Selon la Défense britannique, ils ont bombardé "un important bunker-quartier général" servant d'état major aux forces fidèles à Kadhafi dans ce port de 120.000 habitants.

Syrte, située à 360 km à l'est de Tripoli, est selon les rebelles, l'un des refuges possibles pour le leader traqué dont la capture reste l'un des objectifs premiers des insurgés.

Les rebelles ont assuré qu'ils mettraient la main sur Mouammar Kadhafi, qui a dirigé le pays d'une main de feret pour lequel le CNT a offert une récompense de 1,7 million de dollars, mort ou vif.

L'Italie a indiqué vendredi avoir en sa possession des "messages terribles" de Kadhafi qui seront "prochainement rendus publics" au sujet de l'île de Lampedusa qu'il voulait "transformer en enfer" en y envoyant par mer "des milliers de migrants africains".

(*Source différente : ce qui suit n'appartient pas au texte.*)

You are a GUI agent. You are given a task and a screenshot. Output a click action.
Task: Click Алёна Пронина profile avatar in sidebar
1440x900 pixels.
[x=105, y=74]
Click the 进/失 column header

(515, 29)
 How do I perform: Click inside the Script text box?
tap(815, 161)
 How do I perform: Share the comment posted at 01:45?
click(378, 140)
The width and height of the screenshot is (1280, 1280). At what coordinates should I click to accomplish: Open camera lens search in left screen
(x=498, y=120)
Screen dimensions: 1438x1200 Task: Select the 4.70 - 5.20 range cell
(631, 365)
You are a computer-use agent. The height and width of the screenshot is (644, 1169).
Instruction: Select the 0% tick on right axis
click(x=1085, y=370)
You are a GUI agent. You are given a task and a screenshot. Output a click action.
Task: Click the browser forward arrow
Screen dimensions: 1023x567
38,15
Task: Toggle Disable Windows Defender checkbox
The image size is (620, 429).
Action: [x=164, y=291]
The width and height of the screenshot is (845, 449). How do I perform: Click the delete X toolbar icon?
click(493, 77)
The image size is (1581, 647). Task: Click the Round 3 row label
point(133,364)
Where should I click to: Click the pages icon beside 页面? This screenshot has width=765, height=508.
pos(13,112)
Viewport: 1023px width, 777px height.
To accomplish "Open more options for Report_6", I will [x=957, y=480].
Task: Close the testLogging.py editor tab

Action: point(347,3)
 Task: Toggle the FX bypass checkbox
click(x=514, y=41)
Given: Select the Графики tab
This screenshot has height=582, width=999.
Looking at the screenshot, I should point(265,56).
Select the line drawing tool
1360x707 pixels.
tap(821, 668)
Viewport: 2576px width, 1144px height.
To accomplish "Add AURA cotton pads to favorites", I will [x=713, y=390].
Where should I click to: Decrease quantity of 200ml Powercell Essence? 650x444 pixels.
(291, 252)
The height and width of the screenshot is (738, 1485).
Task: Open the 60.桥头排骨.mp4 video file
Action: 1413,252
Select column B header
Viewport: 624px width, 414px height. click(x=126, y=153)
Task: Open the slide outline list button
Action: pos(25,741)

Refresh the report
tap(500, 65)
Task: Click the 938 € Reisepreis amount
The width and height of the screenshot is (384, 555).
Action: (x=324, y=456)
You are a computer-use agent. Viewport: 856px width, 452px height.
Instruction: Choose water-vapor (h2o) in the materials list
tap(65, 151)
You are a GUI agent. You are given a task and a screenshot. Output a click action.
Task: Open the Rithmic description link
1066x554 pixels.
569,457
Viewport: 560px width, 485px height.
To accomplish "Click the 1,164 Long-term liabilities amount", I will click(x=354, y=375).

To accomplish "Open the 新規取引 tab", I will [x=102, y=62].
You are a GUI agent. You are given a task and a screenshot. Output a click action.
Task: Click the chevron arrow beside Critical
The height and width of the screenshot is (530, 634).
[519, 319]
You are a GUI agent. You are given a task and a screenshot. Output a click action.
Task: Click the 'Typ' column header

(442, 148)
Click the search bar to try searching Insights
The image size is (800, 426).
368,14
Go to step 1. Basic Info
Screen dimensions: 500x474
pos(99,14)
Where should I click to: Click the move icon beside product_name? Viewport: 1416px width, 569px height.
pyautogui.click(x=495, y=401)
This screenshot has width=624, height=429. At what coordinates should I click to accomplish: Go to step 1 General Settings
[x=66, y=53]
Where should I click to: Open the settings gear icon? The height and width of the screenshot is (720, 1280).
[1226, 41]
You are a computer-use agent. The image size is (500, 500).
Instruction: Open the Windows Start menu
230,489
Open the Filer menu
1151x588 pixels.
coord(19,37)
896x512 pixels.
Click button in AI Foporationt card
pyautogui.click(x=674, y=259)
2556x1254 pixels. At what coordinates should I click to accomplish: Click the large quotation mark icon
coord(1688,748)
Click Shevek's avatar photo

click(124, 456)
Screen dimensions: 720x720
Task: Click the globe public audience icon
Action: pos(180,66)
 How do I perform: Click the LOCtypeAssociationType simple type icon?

Selon Rome, il existe aussi des "messages" montrant que les autorités pro-Kadhafi ont ordonné de mettre des vêtements civils à des soldats tués afin d'accuser l'Otan de "bavures".

Calme relatif à Tripoli où le CNT prend ses quartiers
Couronnement politique de plus de six mois de combats acharnés, le bureau exécutif du CNT a annoncé son installation jeudi soir à Tripoli, même si des poches de résistance des pro-Kadhafi subsistent près d'une semaine après l'entrée des rebelles dans la capitale. Le CNT était basé jusqu'alors à Benghazi.

Dans la capitale, la situation est restée très calme la majeure partie de la journée vendredi, selon un journaliste de l'AFP. Dans le sud de la ville, les insurgés ont arraché les drapeaux du régime à l'entrée du quartier loyaliste d'Abou Salim, conquis la veille après 48 heures de combats acharnés.

Selon le CNT, "de nombreux prisonniers" ont été exécutés sommairement mardi et mercredi dans deux camps près de Tripoli utilisés par la brigade dirigée par l'un des fils du dirigeant libyen, Khamis Kadhafi.

Parallèlement, 17 patients ont été évacués vendredi d'un hôpital de Tripoli, où au moins 80 personnes sont décédées faute de soins parce que des combattants pro-Kadhafi avaient pris l'établissement et tenu le personnel soignant à distance pendant six jours.

Le rôle de l'Otan plus important qu'elle ne veut le dire
Le rôle de soutien actif aux rebelles joué par certaines forces de l'Otan en Libye, y compris dans la traque de Mouammar Kadhafi et de ses proches, apparaît de plus en plus clairement malgré les démentis officiels de l'alliance affirmant s'en tenir au mandat strict de l'ONU.

L'Otan ne cesse d'affirmer qu'elle ne se concerte pas avec les rebelles et qu'elle ne vise pas Kadhafi. "Il n'y a pas de coordination militaire avec les rebelles", indique la porte-parole de l'Alliance Oana Lungescu, "nous menons les opérations en Libye en suivant à la lettre notre mandat" du Conseil de sécurité de l'ONU qui limite l'action à la protection des civils.

Pour Shashank Joshi, analyste au Royal United Services Institute de Londres, il s'agit d'une précaution purement oratoire. Ce qu'affirme l'Otan "est totalement absurde", dit-il, "il s'agit d'une fiction nécessaire visant à s'en tenir aux limites de la résolution 1973 de l'ONU et à éviter des difficultés juridiques et politiques", estime-t-il.

"Il y a des éléments extrêmement clairs montrant que l'Otan n'a pas seulement aidé les rebelles mais a été un partenaire décisif et crucial pour eux. Elle a été impliquée dans une coordination et un soutien très étroits, sans lesquels les rebelles n'auraient pu gagner ce conflit", juge M. Joshi.

D'après le quotidien britannique Daily Telegraph, des membres des SAS (Special Air Service) sont déployés sur le terrain en Libye depuis plusieurs semaines et ont joué un rôle clé dans la coordination de la bataille de Tripoli, alors que l'Otan assure n'avoir aucun soldat sur le terrain.